• _Exercise brief_
The answer must consist solely of the lines from the one containing "Pin-Up casino app" to the end of the entries below, repeated exactly.

[Stored data entries]
--------
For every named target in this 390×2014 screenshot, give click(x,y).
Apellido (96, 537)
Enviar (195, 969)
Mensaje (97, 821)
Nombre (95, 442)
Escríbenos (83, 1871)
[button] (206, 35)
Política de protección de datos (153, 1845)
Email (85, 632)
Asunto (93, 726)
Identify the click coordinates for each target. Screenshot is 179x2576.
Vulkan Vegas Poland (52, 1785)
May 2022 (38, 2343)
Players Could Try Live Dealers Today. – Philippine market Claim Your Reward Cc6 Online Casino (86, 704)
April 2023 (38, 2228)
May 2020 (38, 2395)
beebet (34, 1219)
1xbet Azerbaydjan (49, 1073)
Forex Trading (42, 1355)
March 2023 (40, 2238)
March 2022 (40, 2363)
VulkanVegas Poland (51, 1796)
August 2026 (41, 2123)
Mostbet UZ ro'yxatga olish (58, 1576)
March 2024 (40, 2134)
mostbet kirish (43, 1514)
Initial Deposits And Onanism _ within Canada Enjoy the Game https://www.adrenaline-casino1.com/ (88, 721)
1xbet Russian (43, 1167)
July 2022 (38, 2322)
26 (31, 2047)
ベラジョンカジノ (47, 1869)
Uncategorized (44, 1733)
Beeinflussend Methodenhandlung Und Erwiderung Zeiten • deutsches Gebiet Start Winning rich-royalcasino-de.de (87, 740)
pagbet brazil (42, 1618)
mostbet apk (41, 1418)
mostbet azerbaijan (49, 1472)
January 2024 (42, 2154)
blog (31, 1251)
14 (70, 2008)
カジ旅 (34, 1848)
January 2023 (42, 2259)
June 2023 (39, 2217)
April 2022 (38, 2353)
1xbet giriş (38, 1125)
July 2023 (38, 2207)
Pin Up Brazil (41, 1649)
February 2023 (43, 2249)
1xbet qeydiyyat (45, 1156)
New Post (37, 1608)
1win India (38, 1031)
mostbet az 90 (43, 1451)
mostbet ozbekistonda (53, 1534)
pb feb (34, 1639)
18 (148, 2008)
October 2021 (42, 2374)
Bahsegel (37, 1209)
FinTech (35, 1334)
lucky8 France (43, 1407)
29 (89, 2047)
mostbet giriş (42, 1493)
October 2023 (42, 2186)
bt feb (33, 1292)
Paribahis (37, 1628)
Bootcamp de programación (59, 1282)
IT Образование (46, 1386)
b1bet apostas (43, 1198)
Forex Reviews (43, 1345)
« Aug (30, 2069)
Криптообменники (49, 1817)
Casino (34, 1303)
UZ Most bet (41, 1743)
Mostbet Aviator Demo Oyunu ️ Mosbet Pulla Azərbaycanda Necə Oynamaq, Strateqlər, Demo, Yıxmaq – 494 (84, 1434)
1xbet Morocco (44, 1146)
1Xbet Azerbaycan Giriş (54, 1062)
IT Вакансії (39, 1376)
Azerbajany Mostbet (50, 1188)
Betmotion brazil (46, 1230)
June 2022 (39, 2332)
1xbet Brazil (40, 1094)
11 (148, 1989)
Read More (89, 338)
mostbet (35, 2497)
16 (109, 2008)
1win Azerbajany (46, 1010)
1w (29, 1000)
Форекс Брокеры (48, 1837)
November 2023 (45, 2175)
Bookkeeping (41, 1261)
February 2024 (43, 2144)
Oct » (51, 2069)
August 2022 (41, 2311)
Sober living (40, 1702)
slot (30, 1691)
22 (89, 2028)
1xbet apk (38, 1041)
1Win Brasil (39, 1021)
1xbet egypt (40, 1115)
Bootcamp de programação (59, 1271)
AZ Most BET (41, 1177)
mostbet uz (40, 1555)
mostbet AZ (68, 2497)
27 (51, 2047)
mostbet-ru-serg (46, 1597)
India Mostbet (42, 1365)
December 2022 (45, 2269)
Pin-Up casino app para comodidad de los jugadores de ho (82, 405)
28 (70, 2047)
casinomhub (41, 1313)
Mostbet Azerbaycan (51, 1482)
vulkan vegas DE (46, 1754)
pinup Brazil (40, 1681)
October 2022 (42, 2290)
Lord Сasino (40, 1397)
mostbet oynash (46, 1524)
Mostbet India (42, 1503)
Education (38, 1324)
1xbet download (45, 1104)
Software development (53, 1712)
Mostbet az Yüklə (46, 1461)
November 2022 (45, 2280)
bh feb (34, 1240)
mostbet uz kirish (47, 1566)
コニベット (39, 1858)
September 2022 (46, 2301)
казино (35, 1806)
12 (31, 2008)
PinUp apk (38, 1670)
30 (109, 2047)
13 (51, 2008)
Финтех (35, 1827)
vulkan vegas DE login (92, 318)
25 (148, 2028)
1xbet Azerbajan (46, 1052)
--------
• _Result of this task_
Pin-Up casino app para comodidad de los jugadores de ho (82, 405)
28 (70, 2047)
casinomhub (41, 1313)
Mostbet Azerbaycan (51, 1482)
vulkan vegas DE (46, 1754)
pinup Brazil (40, 1681)
October 2022 (42, 2290)
Lord Сasino (40, 1397)
mostbet oynash (46, 1524)
Mostbet India (42, 1503)
Education (38, 1324)
1xbet download (45, 1104)
Software development (53, 1712)
Mostbet az Yüklə (46, 1461)
November 2022 (45, 2280)
bh feb (34, 1240)
mostbet uz kirish (47, 1566)
コニベット (39, 1858)
September 2022 (46, 2301)
казино (35, 1806)
12 (31, 2008)
PinUp apk (38, 1670)
30 (109, 2047)
13 (51, 2008)
Финтех (35, 1827)
vulkan vegas DE login (92, 318)
25 (148, 2028)
1xbet Azerbajan (46, 1052)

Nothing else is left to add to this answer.